画像は味噌ラーメン(記事と関係ありません)
RUN-DMC、Notorious B.I.G、Snoop Dogg、Mary J. Bligeなど、これらは世界のHIPHOP史を語るうえで欠かせないアーティストたちだ。このジャンルのファンにとっては王道中の王道であり、現代の若手アーティストたちもこぞってサンプリングするほどに愛されているという。
だが、俺にとっては違う。こうした王道HIPHOPを聴くと、なぜか身体の奥がざわつき、眩暈と吐き気が込み上げてくる。これは単なる好みの問題ではなく、音楽的、そして神経科学的な理由が存在している。
目次
単調なコード進行が俺の脳に不快感を与える
HIPHOP系楽曲の多くは、1〜2コードのループで構成されている。これはジャンルの特徴であり、ラップを際立たせるためでもある。

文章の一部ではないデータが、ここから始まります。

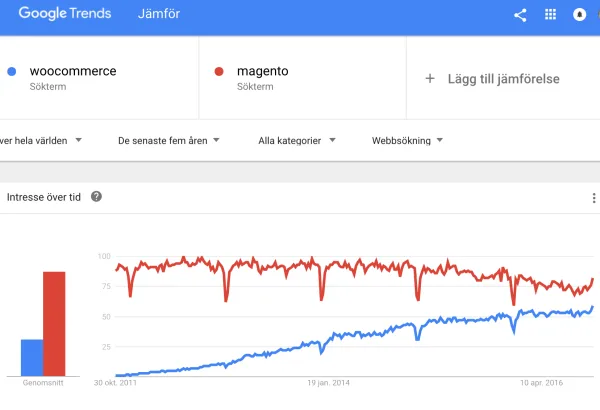Click the help icon beside Intresse över tid
This screenshot has width=600, height=410.
96,196
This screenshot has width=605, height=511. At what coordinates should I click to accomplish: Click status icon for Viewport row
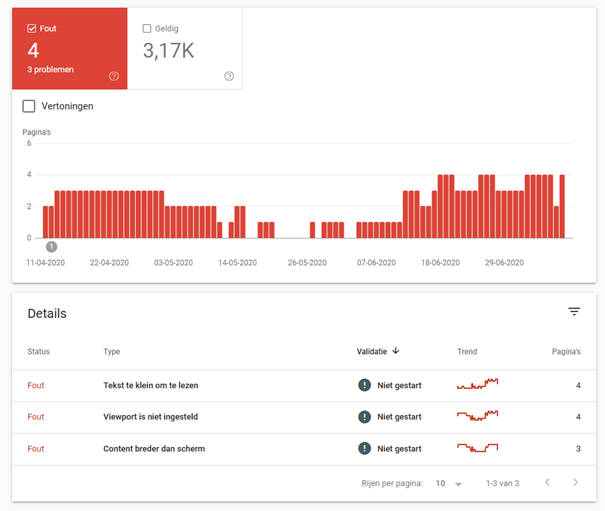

しかし、脳は音楽を聴くときに常に「次に何が来るか」を予測している。コードが変わらない音楽は、脳にとって予測が簡単すぎるため、刺激が不足し、退屈を感じやすくなる。退屈が続くと自律神経がだるくなり、そのだるさが蓄積すると身体的な不快感として表面化する。
つまり、単調さが脳の刺激不足を引き起こし、結果として気持ち悪さに繋がってしまう。
過剰な反復が脳に閉塞感を生む
HIPHOPのビートは反復が命だが、反復は脳にとって諸刃の剣でもある。
反復は安心感を生む一方で、過剰になると閉塞感を生む。特に、構造の変化や展開を求めるタイプの脳にとって、同じリズム、同じコード、同じフロウが延々と続く音楽は、出口のないトンネルに閉じ込められたような感覚を引き起こす。
これは単なる飽きではなく、脳がストレス反応を起こしている状態に近い。ジャンルの特徴であるHIPHOPの反復構造は、この閉塞感を強く誘発しやすい。
外国語ラップが脳の負荷を増やす
英語を解さない俺にとって、英語ラップは脳が理解しようとしても理解できないというストレスを生む。
ラップは語数が多く、情報量が非常に多い。意味がわからないまま大量の英語が流れ込むと、脳は処理落ちを起こし、音の洪水に押し流されるような不快感が生まれる。これは「分からない言語を高速で浴び続ける」というストレスであり、特に意味を重視するタイプの脳には負担が大きい。
強い低音が自律神経を乱す
HIPHOPは低音が強く、低音は耳だけでなく身体全体で感じる周波数帯だ。
低音は内臓を振動させ、心拍とズレると不快感が生まれる。一定の低音が続くと身体が揺らされ続ける状態になり、酔いに近い感覚が起きることもある。これは音楽的な好みとは別に、身体的な反応として気持ち悪さを引き起こす。
俺の脳とHIPHOPの構造が合っていない
結局のところ、俺の脳が求める音楽の構造と、HIPHOPの構造が根本的に噛み合っていない。
俺は変化や展開、構造の明確さ、意味の理解を重視するタイプだ。一方、HIPHOPは反復と単調さ、意味よりノリ、構造よりグルーヴを重視する音楽である。俺の脳の理想とHIPHOPの設計思想が根本的に違うため、脳が拒否反応するのは当然の結果だ。
気持ち悪くなるのは合っていないから
HIPHOPが悪いわけではない。ただ、俺の脳の構造とHIPHOPの構造が根本的に相性が悪いというだけの話だ。
単調なコード、過剰な反復、意味のわからないラップ、強い低音、展開の少なさ。これらが組み合わさると、脳は刺激不足と情報過多という矛盾した状態に追い込まれ、結果とし“気持ち悪さとして表れる。音楽は身体の反応がすべてであり、合わないものは合わない。それだけのことだ。